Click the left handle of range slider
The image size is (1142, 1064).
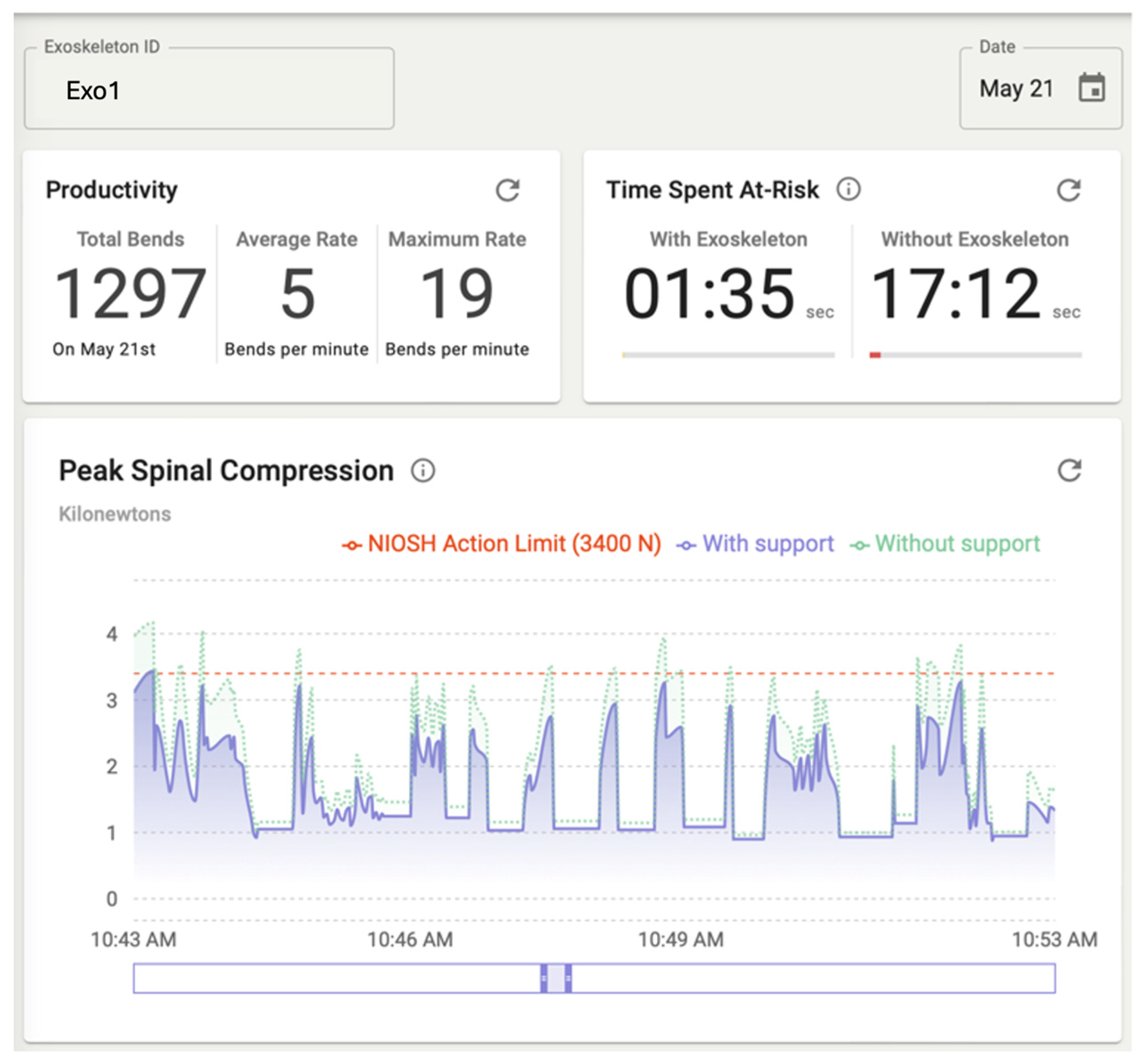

#####

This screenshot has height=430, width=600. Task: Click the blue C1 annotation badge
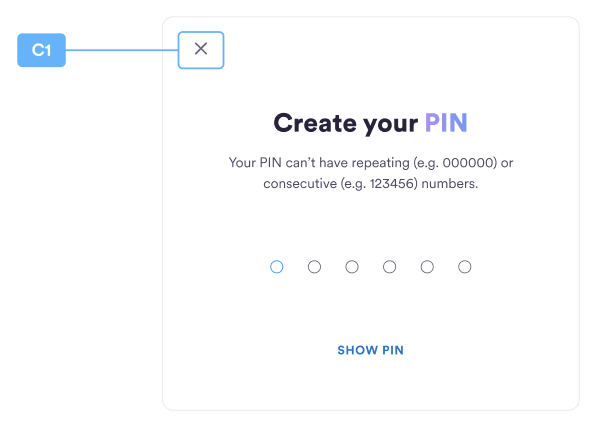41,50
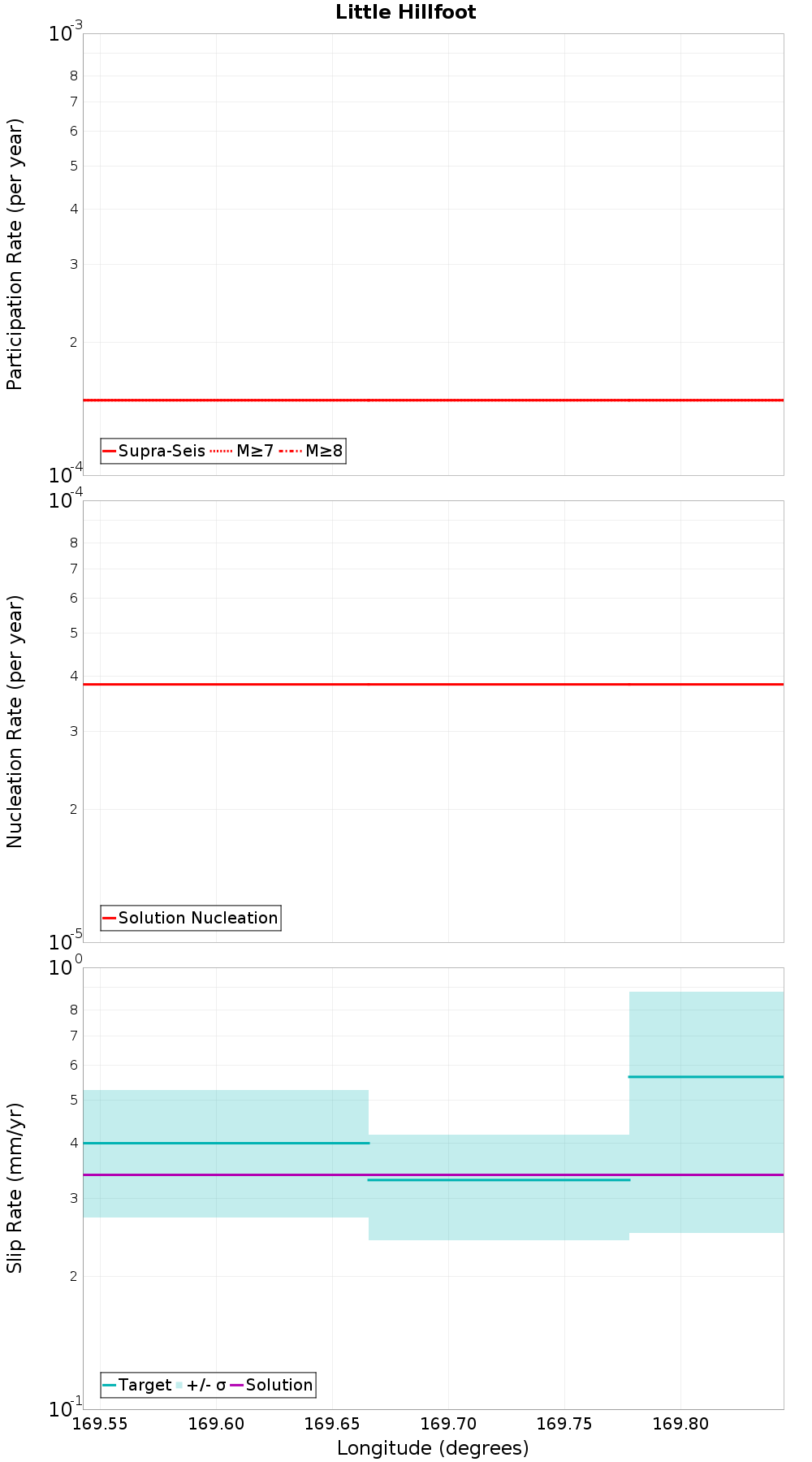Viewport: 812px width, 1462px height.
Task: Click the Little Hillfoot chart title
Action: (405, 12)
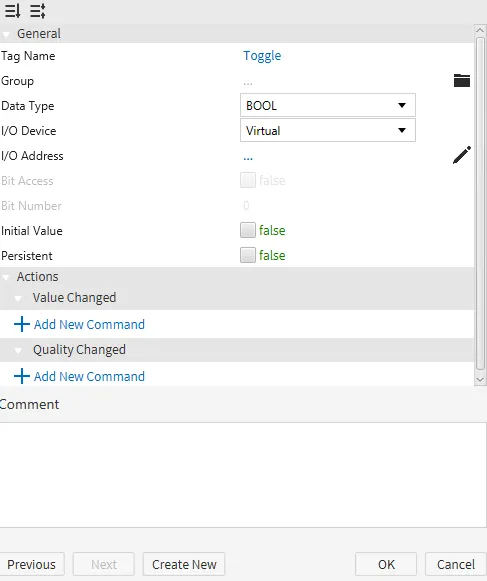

#####

Task >>
Could you return exactly the lines above from the line with "Click the left handle of range slider" to the line with "The image size is (1142, 1064).", both included, and nothing else?

Output below >>
Click the left handle of range slider
The image size is (1142, 1064).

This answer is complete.